(Assignment): Below are records to write out again, exactly as they read.

Recorded data
- Opening Delimiter -
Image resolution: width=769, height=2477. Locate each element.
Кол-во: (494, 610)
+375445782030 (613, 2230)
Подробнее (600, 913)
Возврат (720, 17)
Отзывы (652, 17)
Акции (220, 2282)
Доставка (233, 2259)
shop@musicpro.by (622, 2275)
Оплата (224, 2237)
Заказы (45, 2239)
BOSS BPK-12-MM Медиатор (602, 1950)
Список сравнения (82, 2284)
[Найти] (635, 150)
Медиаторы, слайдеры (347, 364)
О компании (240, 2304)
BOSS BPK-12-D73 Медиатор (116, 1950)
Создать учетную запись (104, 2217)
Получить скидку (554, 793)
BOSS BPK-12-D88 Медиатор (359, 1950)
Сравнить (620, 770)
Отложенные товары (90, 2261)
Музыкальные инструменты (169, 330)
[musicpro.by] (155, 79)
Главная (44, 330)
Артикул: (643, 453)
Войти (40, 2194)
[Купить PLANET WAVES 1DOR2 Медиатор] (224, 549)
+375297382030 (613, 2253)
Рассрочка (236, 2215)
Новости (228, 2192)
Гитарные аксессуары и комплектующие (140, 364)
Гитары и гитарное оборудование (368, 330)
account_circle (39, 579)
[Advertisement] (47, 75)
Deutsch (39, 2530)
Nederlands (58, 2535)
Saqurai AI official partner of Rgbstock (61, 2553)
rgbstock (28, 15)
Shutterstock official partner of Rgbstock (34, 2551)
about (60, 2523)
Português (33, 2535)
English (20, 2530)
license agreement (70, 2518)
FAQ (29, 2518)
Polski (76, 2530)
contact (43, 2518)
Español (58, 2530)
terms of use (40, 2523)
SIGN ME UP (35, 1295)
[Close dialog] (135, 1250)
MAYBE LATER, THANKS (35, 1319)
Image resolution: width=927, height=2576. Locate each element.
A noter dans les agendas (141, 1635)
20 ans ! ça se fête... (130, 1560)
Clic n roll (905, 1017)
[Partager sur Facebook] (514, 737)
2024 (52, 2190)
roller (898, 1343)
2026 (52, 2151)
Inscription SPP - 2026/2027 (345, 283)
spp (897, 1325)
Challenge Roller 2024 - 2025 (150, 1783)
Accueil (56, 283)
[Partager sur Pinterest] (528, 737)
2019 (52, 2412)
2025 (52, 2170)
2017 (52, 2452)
- Closing Delimiter -
(Exercise response):
Image resolution: width=769, height=2477. Locate each element.
Кол-во: (494, 610)
+375445782030 (613, 2230)
Подробнее (600, 913)
Возврат (720, 17)
Отзывы (652, 17)
Акции (220, 2282)
Доставка (233, 2259)
shop@musicpro.by (622, 2275)
Оплата (224, 2237)
Заказы (45, 2239)
BOSS BPK-12-MM Медиатор (602, 1950)
Список сравнения (82, 2284)
[Найти] (635, 150)
Медиаторы, слайдеры (347, 364)
О компании (240, 2304)
BOSS BPK-12-D73 Медиатор (116, 1950)
Создать учетную запись (104, 2217)
Получить скидку (554, 793)
BOSS BPK-12-D88 Медиатор (359, 1950)
Сравнить (620, 770)
Отложенные товары (90, 2261)
Музыкальные инструменты (169, 330)
[musicpro.by] (155, 79)
Главная (44, 330)
Артикул: (643, 453)
Войти (40, 2194)
[Купить PLANET WAVES 1DOR2 Медиатор] (224, 549)
+375297382030 (613, 2253)
Рассрочка (236, 2215)
Новости (228, 2192)
Гитарные аксессуары и комплектующие (140, 364)
Гитары и гитарное оборудование (368, 330)
account_circle (39, 579)
[Advertisement] (47, 75)
Deutsch (39, 2530)
Nederlands (58, 2535)
Saqurai AI official partner of Rgbstock (61, 2553)
rgbstock (28, 15)
Shutterstock official partner of Rgbstock (34, 2551)
about (60, 2523)
Português (33, 2535)
English (20, 2530)
license agreement (70, 2518)
FAQ (29, 2518)
Polski (76, 2530)
contact (43, 2518)
Español (58, 2530)
terms of use (40, 2523)
SIGN ME UP (35, 1295)
[Close dialog] (135, 1250)
MAYBE LATER, THANKS (35, 1319)
Image resolution: width=927, height=2576. Locate each element.
A noter dans les agendas (141, 1635)
20 ans ! ça se fête... (130, 1560)
Clic n roll (905, 1017)
[Partager sur Facebook] (514, 737)
2024 (52, 2190)
roller (898, 1343)
2026 (52, 2151)
Inscription SPP - 2026/2027 (345, 283)
spp (897, 1325)
Challenge Roller 2024 - 2025 (150, 1783)
Accueil (56, 283)
[Partager sur Pinterest] (528, 737)
2019 (52, 2412)
2025 (52, 2170)
2017 (52, 2452)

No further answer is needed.